Le 12 septembre, l’Institut Confucius de l’Université du Tennessee et l’Académie de musique de l’Université ont co-organisé un concert, intitulé « Musique sans frontières », dans le Sandra G. Powell Recital Hall, avec le concours de l’Institut Confucius de l’Université du Tennessee central et de la Classe Confucius de The King’s Academy. Ont participé à ce concert : Tu Linghui, artiste de première catégorie nationale, lauréate du Prix de performance Meihua (fleurs de prunus), prix le plus prestigieux en Chine dans le domaine de l’opéra ; Lorraine DiSimone, mezzo-soprano de l’Académie de musique de l’Université du Tennessee ; Noelle Harb, soprano de l’Académie de musique de l’Université du Tennessee.

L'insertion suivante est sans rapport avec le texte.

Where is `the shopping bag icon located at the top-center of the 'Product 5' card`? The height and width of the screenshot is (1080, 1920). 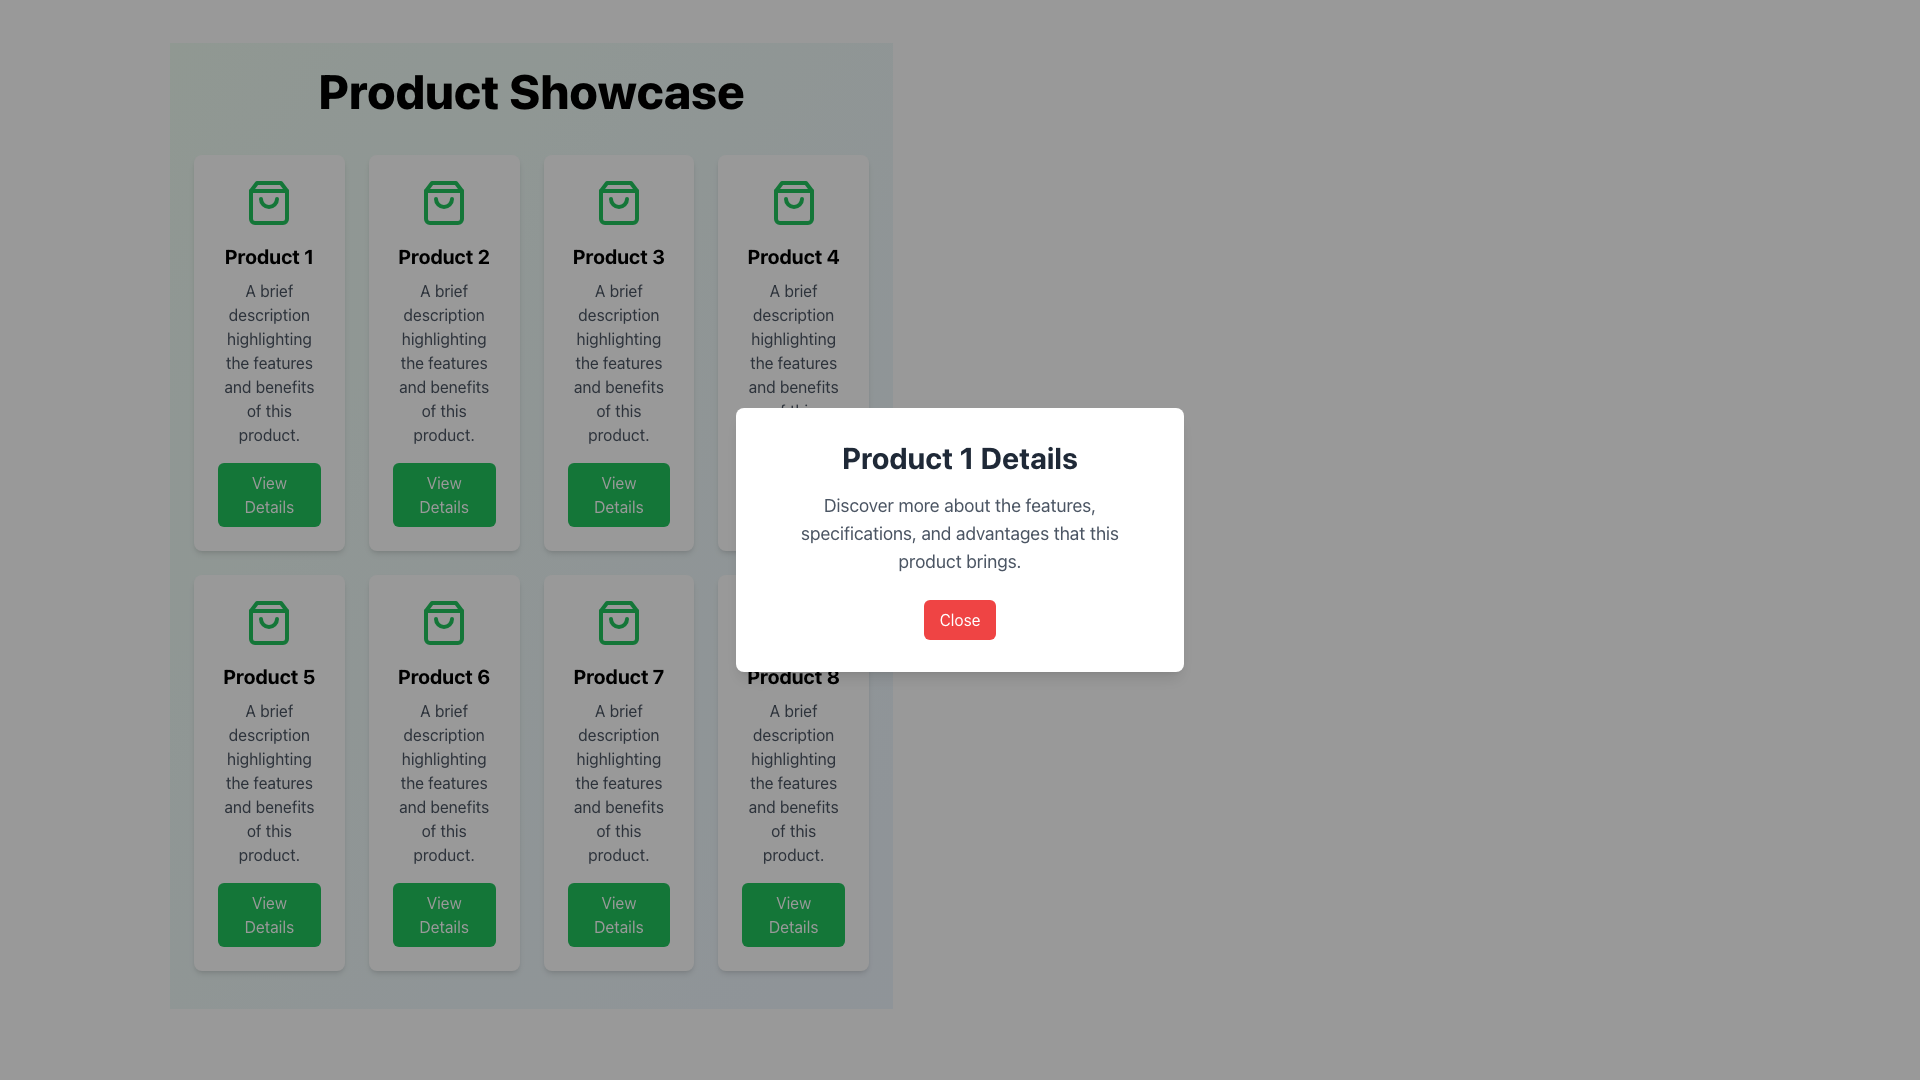
the shopping bag icon located at the top-center of the 'Product 5' card is located at coordinates (268, 622).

Avec son interprétation de différents opéras chinois, Madame Tu Linghui a conquis l’ensemble des spectateurs et a porté le concert à son apogée. Elle a su se glisser parfaitement dans la peau de différents personnages : la septième fée dans la pièce d’opéra de Huangmei « Un couple immortel » (Tianxianpei), Mulan à l’allure héroïque dans l’opéra de Yu « Hua Mulan », Du Liniang dans l’opéra de Kun « Pavillon des pivoines » (Mudanting), Jia Baoyu dans l’opéra de Yue « Rêveries dans le pavillon rouge » (Hongloumeng), etc. Dans la pièce d’opéra de Pékin « Ramasser le bracelet en jade : nourrir les poules » (Shiyuzhuo•Weiji), Madame Tu a donné vie à une jeune fille délurée, diligente et bienveillante. Quant à la « danse aux manches aquatiques » (danse aux longues manches), digne de son renom des « Meilleures manches aquatiques de Chine », Madame Tu a su repousser les limites de l’espace pour danser avec aisance et traduire la grâce des « manches aquatiques » ainsi que la beauté de la force et du rythme.


Tu Linghui dans une pièce d’opéra de Pékin

Lorraine DiSimone et Noelle Harb ont ensuite interprété un opéra occidental. Et ce fut une authentique rencontre avec l’opéra chinois. Les étincelles artistiques qui en ont résulté ont tout de suite enflammé le public. A la fin du spectacle, les deux artistes américaines ont exprimé leur admiration pour l’opéra chinois.

Pour reprendre les mots de Madame Tu Linghui, de tels échanges lui ont permis de découvrir non seulement le respect que le public américain voue aux artistes, mais aussi la nécessité de diffuser la culture chinoise. Un étudiant chinois de l’Université du Tennessee s’est dit très ému quand, en guise d’épilogue, Madame Tu a chanté la chanson « Chine, je t’aime ». Emu non seulement par la remarquable interprétation de Madame Tu, mais aussi par l’amour pour leur pays natal que cette chanson a su réveillé chez les étudiants chinois à l’étranger. Tout cela a été possible grâce à l’Institut Confucius qui a joué fidèlement son rôle de passerelle.